Dataset entries:
*-*-*

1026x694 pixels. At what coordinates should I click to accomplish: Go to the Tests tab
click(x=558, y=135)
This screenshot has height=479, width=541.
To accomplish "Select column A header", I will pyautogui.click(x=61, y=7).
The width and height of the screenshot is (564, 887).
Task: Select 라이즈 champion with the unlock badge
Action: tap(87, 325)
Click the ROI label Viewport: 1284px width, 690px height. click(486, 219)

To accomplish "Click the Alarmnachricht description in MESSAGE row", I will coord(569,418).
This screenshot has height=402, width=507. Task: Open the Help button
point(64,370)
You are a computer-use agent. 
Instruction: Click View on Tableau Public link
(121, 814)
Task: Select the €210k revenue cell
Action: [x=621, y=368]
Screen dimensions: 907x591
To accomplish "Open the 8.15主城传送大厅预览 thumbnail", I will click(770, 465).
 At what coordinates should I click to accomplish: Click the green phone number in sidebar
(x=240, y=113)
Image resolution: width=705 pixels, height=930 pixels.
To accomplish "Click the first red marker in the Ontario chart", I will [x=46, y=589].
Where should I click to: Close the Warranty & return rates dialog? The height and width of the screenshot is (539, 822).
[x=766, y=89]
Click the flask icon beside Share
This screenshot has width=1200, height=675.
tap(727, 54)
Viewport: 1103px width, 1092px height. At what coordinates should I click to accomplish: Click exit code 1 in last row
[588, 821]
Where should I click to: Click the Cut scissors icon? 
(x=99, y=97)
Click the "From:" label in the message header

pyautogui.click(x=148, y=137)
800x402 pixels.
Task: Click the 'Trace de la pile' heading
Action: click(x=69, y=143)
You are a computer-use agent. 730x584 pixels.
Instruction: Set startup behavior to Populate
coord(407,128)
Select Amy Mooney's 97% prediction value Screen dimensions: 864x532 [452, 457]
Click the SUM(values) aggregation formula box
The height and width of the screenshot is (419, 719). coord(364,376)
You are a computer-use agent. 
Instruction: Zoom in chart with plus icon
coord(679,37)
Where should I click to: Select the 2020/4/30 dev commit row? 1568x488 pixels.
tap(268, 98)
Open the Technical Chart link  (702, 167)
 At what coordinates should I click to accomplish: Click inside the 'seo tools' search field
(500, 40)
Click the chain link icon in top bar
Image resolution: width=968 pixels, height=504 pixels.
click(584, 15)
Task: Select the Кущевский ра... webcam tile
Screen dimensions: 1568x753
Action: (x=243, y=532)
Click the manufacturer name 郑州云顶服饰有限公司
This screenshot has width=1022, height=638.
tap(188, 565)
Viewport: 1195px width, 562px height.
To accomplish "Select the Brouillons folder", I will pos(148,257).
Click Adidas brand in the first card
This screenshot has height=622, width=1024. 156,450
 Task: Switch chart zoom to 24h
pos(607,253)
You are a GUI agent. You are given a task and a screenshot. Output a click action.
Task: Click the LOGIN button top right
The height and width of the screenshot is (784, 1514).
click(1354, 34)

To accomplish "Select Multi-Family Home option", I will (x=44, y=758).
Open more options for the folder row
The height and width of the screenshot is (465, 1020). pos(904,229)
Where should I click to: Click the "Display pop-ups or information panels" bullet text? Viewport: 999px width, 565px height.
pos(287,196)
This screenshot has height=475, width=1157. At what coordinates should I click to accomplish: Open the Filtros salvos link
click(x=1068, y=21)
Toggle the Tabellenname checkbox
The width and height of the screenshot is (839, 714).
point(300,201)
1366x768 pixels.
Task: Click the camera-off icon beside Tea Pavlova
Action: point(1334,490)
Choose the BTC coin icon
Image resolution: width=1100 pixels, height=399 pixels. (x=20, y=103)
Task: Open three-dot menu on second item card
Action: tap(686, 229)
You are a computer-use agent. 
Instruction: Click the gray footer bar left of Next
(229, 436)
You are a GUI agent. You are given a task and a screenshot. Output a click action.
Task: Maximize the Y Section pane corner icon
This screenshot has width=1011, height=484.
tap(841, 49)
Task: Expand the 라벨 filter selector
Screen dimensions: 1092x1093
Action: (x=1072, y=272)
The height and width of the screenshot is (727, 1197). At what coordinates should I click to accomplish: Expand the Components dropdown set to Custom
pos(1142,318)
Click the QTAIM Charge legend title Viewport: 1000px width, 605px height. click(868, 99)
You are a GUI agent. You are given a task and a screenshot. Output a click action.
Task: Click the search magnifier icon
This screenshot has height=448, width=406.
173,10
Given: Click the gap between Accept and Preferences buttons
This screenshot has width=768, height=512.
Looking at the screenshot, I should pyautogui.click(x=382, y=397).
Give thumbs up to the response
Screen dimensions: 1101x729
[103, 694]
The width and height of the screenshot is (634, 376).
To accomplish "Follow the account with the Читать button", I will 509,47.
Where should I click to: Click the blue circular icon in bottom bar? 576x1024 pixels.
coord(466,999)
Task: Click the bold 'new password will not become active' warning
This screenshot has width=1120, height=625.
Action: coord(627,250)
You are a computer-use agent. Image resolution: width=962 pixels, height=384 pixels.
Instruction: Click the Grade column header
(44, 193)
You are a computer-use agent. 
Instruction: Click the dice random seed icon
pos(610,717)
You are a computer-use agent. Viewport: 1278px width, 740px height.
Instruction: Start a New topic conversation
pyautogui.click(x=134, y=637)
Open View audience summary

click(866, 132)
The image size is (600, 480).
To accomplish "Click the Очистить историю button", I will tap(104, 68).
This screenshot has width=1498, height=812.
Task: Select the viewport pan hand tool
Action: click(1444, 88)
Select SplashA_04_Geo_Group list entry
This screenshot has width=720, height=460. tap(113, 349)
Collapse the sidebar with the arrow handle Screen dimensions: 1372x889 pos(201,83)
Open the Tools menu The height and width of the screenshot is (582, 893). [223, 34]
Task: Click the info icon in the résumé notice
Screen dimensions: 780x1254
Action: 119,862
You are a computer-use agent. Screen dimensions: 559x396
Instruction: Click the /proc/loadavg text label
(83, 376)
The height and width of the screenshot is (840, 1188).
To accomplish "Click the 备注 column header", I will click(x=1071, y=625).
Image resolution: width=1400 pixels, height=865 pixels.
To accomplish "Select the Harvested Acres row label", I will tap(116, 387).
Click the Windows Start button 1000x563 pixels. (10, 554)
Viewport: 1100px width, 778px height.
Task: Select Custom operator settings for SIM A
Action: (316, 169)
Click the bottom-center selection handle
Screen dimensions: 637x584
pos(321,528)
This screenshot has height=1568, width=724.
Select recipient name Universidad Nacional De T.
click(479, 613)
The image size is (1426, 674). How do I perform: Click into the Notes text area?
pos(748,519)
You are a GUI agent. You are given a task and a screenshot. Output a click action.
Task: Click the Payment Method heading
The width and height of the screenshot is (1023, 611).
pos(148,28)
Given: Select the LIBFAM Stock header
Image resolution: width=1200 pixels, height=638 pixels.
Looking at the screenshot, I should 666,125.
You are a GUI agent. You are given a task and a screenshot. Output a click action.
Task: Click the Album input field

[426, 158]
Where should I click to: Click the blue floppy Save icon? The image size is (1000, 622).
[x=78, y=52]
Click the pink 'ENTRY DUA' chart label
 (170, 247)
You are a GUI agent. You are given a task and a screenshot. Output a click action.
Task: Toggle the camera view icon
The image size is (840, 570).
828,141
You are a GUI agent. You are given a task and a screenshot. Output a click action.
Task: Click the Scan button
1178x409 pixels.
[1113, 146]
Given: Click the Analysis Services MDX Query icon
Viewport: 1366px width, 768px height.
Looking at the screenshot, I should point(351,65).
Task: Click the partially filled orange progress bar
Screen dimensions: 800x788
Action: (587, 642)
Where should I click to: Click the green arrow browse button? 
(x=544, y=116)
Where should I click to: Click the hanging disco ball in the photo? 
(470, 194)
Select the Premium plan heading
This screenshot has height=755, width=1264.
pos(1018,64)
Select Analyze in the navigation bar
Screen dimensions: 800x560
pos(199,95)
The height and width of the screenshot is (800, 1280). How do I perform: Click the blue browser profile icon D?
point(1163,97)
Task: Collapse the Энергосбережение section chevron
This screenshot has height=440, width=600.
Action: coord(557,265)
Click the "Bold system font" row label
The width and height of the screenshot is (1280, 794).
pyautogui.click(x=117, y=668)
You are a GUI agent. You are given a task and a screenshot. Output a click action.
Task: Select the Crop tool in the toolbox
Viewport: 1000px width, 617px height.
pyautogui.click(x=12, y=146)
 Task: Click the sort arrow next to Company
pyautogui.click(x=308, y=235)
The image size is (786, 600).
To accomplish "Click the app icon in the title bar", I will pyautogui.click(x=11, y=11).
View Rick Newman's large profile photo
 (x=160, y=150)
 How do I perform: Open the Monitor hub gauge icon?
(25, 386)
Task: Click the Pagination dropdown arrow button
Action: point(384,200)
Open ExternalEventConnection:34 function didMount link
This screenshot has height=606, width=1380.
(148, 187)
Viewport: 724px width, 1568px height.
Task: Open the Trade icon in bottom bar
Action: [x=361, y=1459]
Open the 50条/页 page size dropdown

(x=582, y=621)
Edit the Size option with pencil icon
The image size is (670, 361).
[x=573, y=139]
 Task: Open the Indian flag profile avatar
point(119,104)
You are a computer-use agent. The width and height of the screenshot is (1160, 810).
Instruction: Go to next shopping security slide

*-*-*

* **Work item**:
From the records above, transcribe exactly the run of lines that opens with the line holding "Screen dimensions: 907x591" and closes with the line holding "Task: Click the LOGIN button top right", both included.

* **Exercise response**:
Screen dimensions: 907x591
To accomplish "Open the 8.15主城传送大厅预览 thumbnail", I will click(770, 465).
 At what coordinates should I click to accomplish: Click the green phone number in sidebar
(x=240, y=113)
Image resolution: width=705 pixels, height=930 pixels.
To accomplish "Click the first red marker in the Ontario chart", I will [x=46, y=589].
Where should I click to: Close the Warranty & return rates dialog? The height and width of the screenshot is (539, 822).
[x=766, y=89]
Click the flask icon beside Share
This screenshot has width=1200, height=675.
tap(727, 54)
Viewport: 1103px width, 1092px height. At what coordinates should I click to accomplish: Click exit code 1 in last row
[588, 821]
Where should I click to: Click the Cut scissors icon? 
(x=99, y=97)
Click the "From:" label in the message header

pyautogui.click(x=148, y=137)
800x402 pixels.
Task: Click the 'Trace de la pile' heading
Action: click(x=69, y=143)
You are a computer-use agent. 730x584 pixels.
Instruction: Set startup behavior to Populate
coord(407,128)
Select Amy Mooney's 97% prediction value Screen dimensions: 864x532 [452, 457]
Click the SUM(values) aggregation formula box
The height and width of the screenshot is (419, 719). coord(364,376)
You are a computer-use agent. 
Instruction: Zoom in chart with plus icon
coord(679,37)
Where should I click to: Select the 2020/4/30 dev commit row? 1568x488 pixels.
tap(268, 98)
Open the Technical Chart link  (702, 167)
 At what coordinates should I click to accomplish: Click inside the 'seo tools' search field
(500, 40)
Click the chain link icon in top bar
Image resolution: width=968 pixels, height=504 pixels.
click(584, 15)
Task: Select the Кущевский ра... webcam tile
Screen dimensions: 1568x753
Action: (x=243, y=532)
Click the manufacturer name 郑州云顶服饰有限公司
This screenshot has width=1022, height=638.
tap(188, 565)
Viewport: 1195px width, 562px height.
To accomplish "Select the Brouillons folder", I will pos(148,257).
Click Adidas brand in the first card
This screenshot has height=622, width=1024. 156,450
 Task: Switch chart zoom to 24h
pos(607,253)
You are a GUI agent. You are given a task and a screenshot. Output a click action.
Task: Click the LOGIN button top right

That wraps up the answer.